Already on GitHub? Sign in to your account

Open
aringeri opened this issue May 30, 2025 · 9 comments · May be fixed by #6166
Open

conda environments recreated on every run with Seqera Platform (-with-tower) #6140

aringeri opened this issue May 30, 2025 · 9 comments · May be fixed by #6166
Assignees

Comments

@aringeri
Copy link

Bug report

Expected behavior and actual behavior

When using the conda directive for a process to point to a environment yaml file, the environment gets re-created in the cache directory on every run when using Seqera Platform.
We would expect that nextflow would use the existing conda environment in the cache directory.
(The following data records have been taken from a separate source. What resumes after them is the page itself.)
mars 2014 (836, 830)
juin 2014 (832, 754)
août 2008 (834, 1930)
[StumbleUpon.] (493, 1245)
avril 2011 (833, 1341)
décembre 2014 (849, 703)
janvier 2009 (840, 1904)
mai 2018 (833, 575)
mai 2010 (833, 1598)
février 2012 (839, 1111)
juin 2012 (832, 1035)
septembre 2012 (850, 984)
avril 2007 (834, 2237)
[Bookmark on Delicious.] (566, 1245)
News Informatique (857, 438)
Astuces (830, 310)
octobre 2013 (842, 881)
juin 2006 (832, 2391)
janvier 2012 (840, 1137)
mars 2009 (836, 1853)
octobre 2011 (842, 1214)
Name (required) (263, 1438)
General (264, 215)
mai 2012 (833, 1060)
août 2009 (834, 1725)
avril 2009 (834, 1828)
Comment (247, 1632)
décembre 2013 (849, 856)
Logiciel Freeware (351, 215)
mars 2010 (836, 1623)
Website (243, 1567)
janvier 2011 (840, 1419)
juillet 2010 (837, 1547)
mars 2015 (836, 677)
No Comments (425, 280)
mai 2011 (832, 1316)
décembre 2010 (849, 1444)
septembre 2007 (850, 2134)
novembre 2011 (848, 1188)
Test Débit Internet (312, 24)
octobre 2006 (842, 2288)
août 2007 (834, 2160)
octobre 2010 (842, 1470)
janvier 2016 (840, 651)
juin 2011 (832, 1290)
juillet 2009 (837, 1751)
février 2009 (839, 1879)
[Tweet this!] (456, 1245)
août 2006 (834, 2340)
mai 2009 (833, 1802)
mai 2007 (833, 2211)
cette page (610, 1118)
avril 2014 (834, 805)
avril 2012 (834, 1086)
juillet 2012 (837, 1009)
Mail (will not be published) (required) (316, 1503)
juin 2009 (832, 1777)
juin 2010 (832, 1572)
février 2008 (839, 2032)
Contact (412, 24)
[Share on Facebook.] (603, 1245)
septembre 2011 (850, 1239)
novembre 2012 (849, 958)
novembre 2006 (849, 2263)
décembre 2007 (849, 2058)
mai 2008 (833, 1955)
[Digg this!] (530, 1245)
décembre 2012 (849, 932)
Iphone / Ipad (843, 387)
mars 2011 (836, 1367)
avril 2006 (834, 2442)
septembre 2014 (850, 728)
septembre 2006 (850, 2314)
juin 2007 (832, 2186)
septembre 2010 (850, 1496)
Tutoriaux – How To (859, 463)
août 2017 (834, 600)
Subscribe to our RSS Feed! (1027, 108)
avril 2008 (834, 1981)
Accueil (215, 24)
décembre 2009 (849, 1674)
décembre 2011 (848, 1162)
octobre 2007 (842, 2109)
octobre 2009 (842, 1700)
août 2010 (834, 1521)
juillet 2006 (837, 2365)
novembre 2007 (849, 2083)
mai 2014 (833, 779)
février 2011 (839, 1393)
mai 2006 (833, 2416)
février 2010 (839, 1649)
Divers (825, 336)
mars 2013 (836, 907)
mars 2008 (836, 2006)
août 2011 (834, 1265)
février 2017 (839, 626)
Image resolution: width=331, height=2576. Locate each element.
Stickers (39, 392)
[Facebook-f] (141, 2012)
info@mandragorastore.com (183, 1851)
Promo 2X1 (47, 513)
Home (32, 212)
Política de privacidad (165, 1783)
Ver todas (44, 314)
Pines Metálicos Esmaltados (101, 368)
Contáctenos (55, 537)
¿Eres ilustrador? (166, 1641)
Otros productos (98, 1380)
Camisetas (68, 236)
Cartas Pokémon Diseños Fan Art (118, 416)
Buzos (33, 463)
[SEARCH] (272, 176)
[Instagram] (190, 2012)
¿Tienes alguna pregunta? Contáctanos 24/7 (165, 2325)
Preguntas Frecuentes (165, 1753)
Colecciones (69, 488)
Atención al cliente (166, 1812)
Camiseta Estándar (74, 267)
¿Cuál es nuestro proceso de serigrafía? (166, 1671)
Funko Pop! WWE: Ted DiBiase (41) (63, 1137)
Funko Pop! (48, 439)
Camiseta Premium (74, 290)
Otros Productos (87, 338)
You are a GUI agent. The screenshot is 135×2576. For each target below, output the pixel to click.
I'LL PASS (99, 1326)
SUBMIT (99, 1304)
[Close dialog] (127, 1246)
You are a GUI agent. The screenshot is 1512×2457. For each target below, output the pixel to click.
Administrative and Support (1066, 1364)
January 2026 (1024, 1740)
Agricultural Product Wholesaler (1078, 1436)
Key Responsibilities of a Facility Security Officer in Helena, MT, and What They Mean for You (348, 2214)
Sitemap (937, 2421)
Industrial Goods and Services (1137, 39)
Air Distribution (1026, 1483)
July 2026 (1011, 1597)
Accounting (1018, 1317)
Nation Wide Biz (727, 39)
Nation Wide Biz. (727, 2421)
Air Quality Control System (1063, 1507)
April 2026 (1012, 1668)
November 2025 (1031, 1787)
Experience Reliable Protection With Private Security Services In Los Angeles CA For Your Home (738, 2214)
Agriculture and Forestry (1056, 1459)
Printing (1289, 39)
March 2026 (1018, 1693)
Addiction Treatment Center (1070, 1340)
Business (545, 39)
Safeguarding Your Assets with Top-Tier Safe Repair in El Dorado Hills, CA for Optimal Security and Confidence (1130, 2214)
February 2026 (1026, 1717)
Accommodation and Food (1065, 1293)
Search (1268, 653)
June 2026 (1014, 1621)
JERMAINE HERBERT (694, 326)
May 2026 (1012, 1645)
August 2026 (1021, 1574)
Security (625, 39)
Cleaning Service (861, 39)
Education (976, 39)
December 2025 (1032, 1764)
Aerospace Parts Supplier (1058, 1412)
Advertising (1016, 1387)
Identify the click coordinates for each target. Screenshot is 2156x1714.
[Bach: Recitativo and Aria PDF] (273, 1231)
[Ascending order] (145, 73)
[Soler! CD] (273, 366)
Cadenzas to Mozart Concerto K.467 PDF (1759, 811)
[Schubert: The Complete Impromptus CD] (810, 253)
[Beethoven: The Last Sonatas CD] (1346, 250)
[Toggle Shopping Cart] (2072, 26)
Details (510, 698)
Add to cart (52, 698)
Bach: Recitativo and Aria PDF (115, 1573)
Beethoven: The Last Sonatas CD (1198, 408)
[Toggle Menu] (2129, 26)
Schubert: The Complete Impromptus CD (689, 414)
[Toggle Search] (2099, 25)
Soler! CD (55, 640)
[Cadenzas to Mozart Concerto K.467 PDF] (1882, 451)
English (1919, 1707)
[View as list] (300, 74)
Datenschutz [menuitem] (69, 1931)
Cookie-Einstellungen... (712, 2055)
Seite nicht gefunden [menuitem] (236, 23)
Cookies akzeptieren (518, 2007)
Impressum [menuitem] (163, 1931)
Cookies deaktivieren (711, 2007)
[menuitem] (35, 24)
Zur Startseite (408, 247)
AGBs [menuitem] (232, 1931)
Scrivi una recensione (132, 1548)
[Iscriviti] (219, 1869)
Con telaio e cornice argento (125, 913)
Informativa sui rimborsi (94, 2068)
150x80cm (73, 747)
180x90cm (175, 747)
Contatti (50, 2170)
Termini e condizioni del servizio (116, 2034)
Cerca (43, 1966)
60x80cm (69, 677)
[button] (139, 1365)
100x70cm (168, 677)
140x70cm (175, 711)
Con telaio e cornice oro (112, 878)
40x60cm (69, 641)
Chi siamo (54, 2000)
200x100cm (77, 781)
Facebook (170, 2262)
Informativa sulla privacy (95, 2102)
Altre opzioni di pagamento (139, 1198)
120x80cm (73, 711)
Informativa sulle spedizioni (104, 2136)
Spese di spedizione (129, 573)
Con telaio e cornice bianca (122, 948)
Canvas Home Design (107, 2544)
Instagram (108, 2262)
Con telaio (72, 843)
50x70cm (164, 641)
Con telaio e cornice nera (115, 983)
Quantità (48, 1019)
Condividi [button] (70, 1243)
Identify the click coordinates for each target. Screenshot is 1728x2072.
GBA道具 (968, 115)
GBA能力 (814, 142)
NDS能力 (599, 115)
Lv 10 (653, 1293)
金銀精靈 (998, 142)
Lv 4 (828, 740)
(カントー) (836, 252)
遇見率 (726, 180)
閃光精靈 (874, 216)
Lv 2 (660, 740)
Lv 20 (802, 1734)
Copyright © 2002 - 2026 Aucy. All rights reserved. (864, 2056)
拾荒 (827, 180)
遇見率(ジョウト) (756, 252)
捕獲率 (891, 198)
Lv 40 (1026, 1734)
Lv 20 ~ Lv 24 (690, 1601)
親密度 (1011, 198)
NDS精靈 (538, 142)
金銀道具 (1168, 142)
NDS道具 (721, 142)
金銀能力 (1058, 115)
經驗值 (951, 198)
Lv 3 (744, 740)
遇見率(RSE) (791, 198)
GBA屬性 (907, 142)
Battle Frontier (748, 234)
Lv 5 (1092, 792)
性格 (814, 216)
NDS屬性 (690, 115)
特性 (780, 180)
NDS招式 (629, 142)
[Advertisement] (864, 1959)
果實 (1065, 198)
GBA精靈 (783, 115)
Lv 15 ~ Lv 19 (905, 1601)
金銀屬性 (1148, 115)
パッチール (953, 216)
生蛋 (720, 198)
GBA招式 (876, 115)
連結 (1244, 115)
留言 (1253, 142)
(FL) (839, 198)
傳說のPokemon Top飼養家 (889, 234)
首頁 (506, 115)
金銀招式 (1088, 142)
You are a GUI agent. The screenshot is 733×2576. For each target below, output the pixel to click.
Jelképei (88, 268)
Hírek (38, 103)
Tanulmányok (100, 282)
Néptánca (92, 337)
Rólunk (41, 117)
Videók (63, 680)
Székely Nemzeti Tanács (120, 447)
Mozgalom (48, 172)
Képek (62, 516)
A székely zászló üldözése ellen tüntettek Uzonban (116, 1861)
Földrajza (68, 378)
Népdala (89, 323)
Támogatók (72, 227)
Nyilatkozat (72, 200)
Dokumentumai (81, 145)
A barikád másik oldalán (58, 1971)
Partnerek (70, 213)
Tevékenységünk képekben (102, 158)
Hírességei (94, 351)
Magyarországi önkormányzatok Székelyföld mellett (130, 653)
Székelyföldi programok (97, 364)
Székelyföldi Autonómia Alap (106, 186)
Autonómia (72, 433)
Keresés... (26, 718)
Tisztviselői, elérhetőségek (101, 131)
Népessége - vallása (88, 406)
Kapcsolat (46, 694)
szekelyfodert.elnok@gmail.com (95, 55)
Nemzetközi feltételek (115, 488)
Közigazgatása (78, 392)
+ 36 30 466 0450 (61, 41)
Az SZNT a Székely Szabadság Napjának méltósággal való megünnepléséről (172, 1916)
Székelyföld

This change in behaviour is due to the conda cache changes here: #5489

Steps to reproduce the problem

  1. create a nextflow pipeline with the following process and environment file
process foo {
  conda '/some/path/my-env.yaml'

  script:
  """
  your_command --here
  """
}
name: my-env
channels:
  - conda-forge
  - bioconda
dependencies:
  - star=2.5.4a
  - bwa=0.7.15
  1. Import this pipeline into Seqera Platform - https://docs.seqera.io/platform-cloud/getting-started/quickstart-demo/add-pipelines
  2. Configure the `nextflow.config' of pipeline to:
    • enable conda conda.enabled = true
    • set the conda.cacheDir = /some/path/on/the/system
  3. Launch the pipeline via Seqera (in my case I am using a SLURM compute environment)
    • Seqera will:
      • set NXF_ASSETS to a location in the work directory <basepath>/work/.nextflow/pipelines/<pipeline-id>
      • launch nextflow on the server with nextflow run <pipeline> ... -with-tower <seqera-url>

Program output

Monitor the execution with Seqera Platform using this URL: <seqera-url>
Creating env using conda: /home/user/<username>/nextflow/work/.nextflow/pipelines/f1f16f92/my-pipeline/envs/environment.yml [cache /home/user/<username>/nextflow/conda_cache/env-fe50773488a5e0e5-535eefbee5734a58afed514fbe57635c]

Environment

  • Nextflow version: 24.10.5
  • Java version: 17.0.14
  • Operating system: Linux
  • Bash version: 5.1.8

Additional context

My troubleshooting has lead me to understand that Seqera Platform generates a new directory for nextflow assets for every pipeline launch. The new directory is placed in the work/.nextflow/pipelines directory. This directory has a new name for every pipeline launch.
In my case:

  • /home/user/<username>/nextflow/work/.nextflow/pipelines/f1f16f92/ - Run 1
  • /home/user/<username>/nextflow/work/.nextflow/pipelines/ee5ee5c/ - Run 2

This is problematic because the CondaCache class computes the cached environment directory based on a hash of the full path of the environment.yml file:

else if( isYamlFilePath(condaEnv) ) {
try {
final path = condaEnv as Path
content = path.text
name = 'env-' + sipHash(path)

  • /home/user/<username>/nextflow/work/.nextflow/pipelines/f1f16f92/my-pipeline/envs/environment.yml becomes env-fe50773488a5e0e5-535eefbee5734a58afed514fbe57635c

Essentially there is no way for two pipeline runs in Seqera to use a cached conda environment because they will never have the same name.
I see this as an incompatibility between the way Seqera Platform uses nextflow, so I'm not 100% sure where the fix should lie.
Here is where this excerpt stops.